Running with fewer services though, especially a service that you don’t use, or need, puts less strain on both the CPU and system memory. In some cases, reducing the number of running services can turn a sluggish PC around. So, if you want to get the best out of your machine, tweaking services is good practice.
Examples of services I’ve tweaked on this machine:
I don’t have a printer attached to this particular machine I’m using this morning, so I don’t need the spooler service running.
I don’t run a Tablet PC so I don’t need the Tablet PC Input service running.
The Fax service is disabled since I don’t use Fax.
I don’t allow any remote access to this machine so any services dealing with remote access are disabled. For example – I can’t imaging allowing remote access to my registry so, “allowing remote users to change my registry settings” (on this machine), is disabled.
Tweaking services however, is not without its hazards. For example, if a particular service is disabled, any other service/services that explicitly depend on it will fail to start.
Adjusting a service setting incorrectly, has the potential to leave a computer in an unbootable condition. I know – I’ve managed to do just that, a time or two, over the years.
Recently, an open source (free), application that promises to allow a user to tweak Windows services in a safe and easy way, caught my attention. Vista Services Optimizer, a Windows tweaking utility, which despite its name, has been optimized to run in Windows 7 as well, makes good on this promise.
Even a casual user, with a few mouse clicks, can easily optimize Windows services to increase performance and security, automatically.
A more experienced user gets a little more leeway, and can manually tweak using a more in-depth feature list.
Very experienced users can tweak to their heart’s content, with the built-in Services Manager.
Here’s an example – I recently made some changes to the playlist on my IPod, which meant running ITunes; a bloated, cannibalistic piece of crapware that eats resources through various (usually unwanted), added services. Adjusting these parasitic services was a snap using Services Manager.
In case your tweaking goes a step too far, recovery is just a mouse click away by simply using the built-in Smart Rescue Center.
Since many games are processor, system memory, and graphic intensive, setting up Gaming Mode will give your system an immediate performance boost when needed. Keep in mind that the best solution to improved gaming (all other components being up to the task), is the installation of a high-end graphic card.

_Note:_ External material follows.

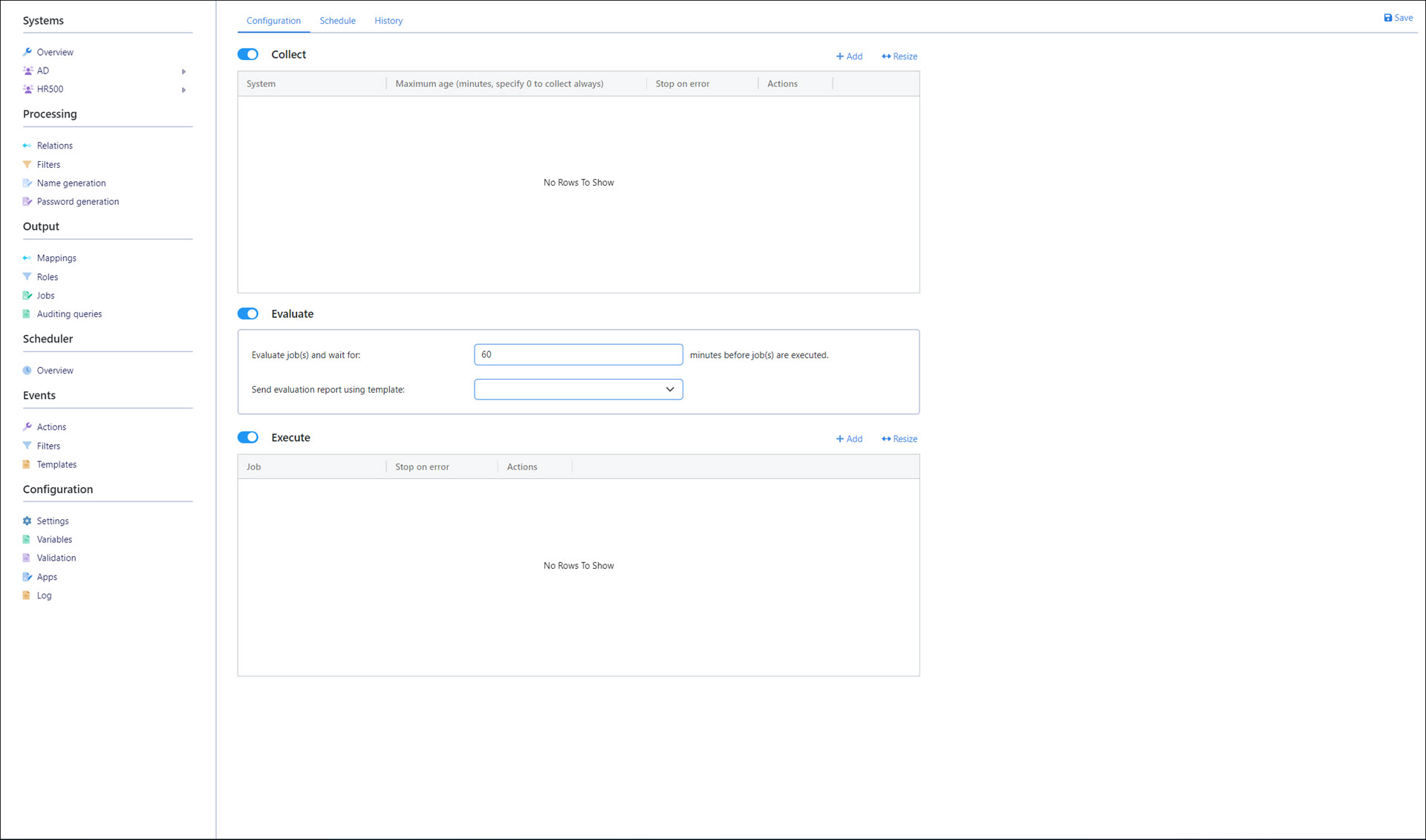Viewport: 1426px width, 840px height.
Task: Click the Scheduler Overview clock icon
Action: pos(27,371)
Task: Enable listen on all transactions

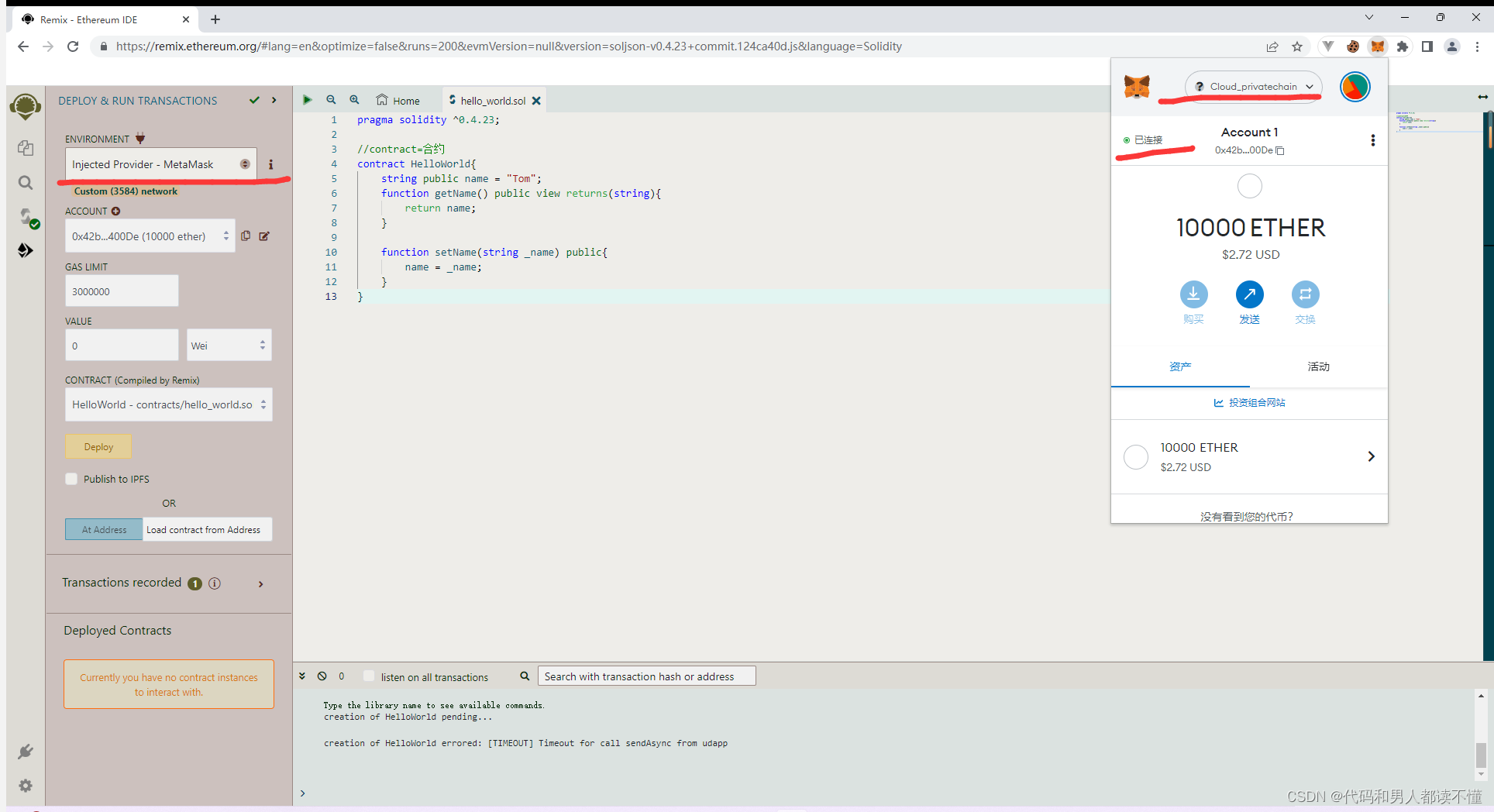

Additionally, this module can be used to temporarily turn off unneeded Windows features, and free up computer resources, when running applications that benefit from a “lean” system profile – e.g., Photoshop.
System analysis highlights services that can be turned off
Automatic tune-up based on user’s system requirements
Restore function to restore to system defaults
Automatic service state snapshots
I don’t think it could be any easier to tweak Windows services than this. All the user needs to do is tick the appropriate check boxes, and the Services Optimizer takes care of the rest.
System requirements: Windows Vista – SP1 or higher (32-bit or 64-bit), Windows 7 (32-bit or 64-bit), Microsoft .NET Framework 3.5 – Service Pack 1
Last updated: July 15, 2010
Download at: Smart PC Utilities
For those who need a portable version, you’re in luck – a portable version is available. However, Microsoft .NET Framework 3.5 with Service Pack 1, must be resident on the host machine.
Note: During the install, you will have the option of installing a toolbar – don’t!
XP users – Optimizer XP 3.5 is available for download at Softpedia. I have not tested this application.
If you’re a real “hands-on” techie, then visit Charles “Black Viper” Sparks Website, (the best tweaking site on the Internet), where you’ll find complete explanations of each service, and advice on which services you can safely disable – plus, a lot more.